→ About this task: Show each line of the data below in which "will" occurs.

→ Records supplied:
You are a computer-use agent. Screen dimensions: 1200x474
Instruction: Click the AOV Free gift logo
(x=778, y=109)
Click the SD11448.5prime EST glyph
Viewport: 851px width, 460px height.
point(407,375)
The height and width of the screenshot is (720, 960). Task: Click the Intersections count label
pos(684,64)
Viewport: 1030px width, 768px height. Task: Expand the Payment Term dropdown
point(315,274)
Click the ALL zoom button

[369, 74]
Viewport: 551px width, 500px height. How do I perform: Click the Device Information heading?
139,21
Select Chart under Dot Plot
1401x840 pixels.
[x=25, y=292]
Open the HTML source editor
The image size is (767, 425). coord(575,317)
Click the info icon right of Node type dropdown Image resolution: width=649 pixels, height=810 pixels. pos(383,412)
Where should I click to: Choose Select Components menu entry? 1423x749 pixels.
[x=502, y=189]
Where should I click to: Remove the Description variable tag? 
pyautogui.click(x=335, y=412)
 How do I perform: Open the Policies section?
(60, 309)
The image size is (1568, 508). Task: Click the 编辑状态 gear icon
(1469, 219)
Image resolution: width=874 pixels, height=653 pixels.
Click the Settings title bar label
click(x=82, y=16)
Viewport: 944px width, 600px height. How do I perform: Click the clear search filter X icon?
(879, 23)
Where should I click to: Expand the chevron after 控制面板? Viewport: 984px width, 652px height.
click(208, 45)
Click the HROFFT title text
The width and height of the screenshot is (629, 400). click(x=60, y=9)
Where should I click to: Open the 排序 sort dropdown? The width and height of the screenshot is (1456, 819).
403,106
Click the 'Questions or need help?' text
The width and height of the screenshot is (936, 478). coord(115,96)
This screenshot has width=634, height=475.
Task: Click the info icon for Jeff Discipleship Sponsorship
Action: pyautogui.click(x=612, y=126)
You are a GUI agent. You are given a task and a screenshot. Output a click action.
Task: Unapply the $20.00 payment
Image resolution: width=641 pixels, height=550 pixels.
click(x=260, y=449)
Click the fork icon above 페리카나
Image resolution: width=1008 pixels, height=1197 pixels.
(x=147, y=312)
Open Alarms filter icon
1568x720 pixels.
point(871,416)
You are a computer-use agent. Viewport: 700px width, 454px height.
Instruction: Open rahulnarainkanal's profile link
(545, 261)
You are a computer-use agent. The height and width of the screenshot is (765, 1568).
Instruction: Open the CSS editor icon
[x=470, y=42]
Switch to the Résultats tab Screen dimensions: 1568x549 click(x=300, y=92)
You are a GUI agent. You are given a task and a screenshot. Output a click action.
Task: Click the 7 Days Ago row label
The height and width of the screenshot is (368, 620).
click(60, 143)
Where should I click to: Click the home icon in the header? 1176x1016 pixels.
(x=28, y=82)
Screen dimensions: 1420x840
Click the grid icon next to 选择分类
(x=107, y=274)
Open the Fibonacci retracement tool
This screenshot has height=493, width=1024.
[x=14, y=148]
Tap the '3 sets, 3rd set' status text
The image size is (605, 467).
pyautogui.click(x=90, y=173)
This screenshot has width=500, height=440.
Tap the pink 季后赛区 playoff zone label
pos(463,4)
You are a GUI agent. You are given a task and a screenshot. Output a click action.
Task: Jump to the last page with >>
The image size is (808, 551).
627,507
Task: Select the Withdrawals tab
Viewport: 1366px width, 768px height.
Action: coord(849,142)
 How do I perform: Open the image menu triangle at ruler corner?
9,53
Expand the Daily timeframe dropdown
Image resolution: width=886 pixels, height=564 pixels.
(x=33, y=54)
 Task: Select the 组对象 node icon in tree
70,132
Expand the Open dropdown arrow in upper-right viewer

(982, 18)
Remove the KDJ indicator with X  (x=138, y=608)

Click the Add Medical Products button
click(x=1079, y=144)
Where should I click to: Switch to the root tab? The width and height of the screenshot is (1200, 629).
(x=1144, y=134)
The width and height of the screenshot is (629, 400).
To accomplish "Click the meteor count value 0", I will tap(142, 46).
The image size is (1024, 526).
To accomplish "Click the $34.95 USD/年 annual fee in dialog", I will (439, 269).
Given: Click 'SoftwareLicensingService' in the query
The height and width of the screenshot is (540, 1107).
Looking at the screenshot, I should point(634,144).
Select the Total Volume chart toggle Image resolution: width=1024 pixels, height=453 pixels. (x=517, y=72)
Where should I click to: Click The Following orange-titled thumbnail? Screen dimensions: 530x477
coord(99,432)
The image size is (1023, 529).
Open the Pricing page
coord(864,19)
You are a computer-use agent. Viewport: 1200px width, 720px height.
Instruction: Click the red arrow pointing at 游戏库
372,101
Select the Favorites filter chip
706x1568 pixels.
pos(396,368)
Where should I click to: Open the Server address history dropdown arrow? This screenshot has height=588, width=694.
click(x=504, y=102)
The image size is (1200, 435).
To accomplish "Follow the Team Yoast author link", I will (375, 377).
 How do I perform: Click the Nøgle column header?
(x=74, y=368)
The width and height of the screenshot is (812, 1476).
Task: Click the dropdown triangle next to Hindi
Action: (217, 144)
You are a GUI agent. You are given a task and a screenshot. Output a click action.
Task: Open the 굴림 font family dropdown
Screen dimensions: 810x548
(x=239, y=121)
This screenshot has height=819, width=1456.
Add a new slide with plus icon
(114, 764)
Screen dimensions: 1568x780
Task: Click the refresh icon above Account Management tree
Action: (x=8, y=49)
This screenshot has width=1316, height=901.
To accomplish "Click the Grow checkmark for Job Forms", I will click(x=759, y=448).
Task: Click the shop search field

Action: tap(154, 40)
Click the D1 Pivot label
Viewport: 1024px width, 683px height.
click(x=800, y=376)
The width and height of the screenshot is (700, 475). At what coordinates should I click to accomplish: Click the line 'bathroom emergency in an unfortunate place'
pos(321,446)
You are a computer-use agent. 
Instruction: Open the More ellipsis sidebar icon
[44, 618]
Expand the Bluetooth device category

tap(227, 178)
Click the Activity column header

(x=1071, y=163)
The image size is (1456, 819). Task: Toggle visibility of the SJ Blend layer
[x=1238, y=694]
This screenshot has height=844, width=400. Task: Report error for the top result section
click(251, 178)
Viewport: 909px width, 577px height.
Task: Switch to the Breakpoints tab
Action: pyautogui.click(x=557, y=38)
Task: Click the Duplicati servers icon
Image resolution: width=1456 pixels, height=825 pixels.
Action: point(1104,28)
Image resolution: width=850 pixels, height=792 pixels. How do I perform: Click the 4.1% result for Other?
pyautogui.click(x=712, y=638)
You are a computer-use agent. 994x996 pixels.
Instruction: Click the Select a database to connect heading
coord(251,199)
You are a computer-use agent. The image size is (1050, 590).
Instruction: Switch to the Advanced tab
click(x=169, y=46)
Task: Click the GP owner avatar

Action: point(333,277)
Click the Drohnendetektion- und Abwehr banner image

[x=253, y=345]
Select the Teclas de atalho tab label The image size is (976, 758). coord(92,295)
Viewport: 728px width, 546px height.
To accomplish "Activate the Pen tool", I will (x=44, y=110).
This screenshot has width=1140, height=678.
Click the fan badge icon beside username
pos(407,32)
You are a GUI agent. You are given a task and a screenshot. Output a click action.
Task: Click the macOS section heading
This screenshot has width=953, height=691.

→ Result below:
To accomplish "Click the meteor count value 0", I will tap(142, 46).
To accomplish "Click the $34.95 USD/年 annual fee in dialog", I will (439, 269).
To accomplish "Follow the Team Yoast author link", I will (375, 377).
To accomplish "Click the Grow checkmark for Job Forms", I will click(x=759, y=448).
To accomplish "Activate the Pen tool", I will (x=44, y=110).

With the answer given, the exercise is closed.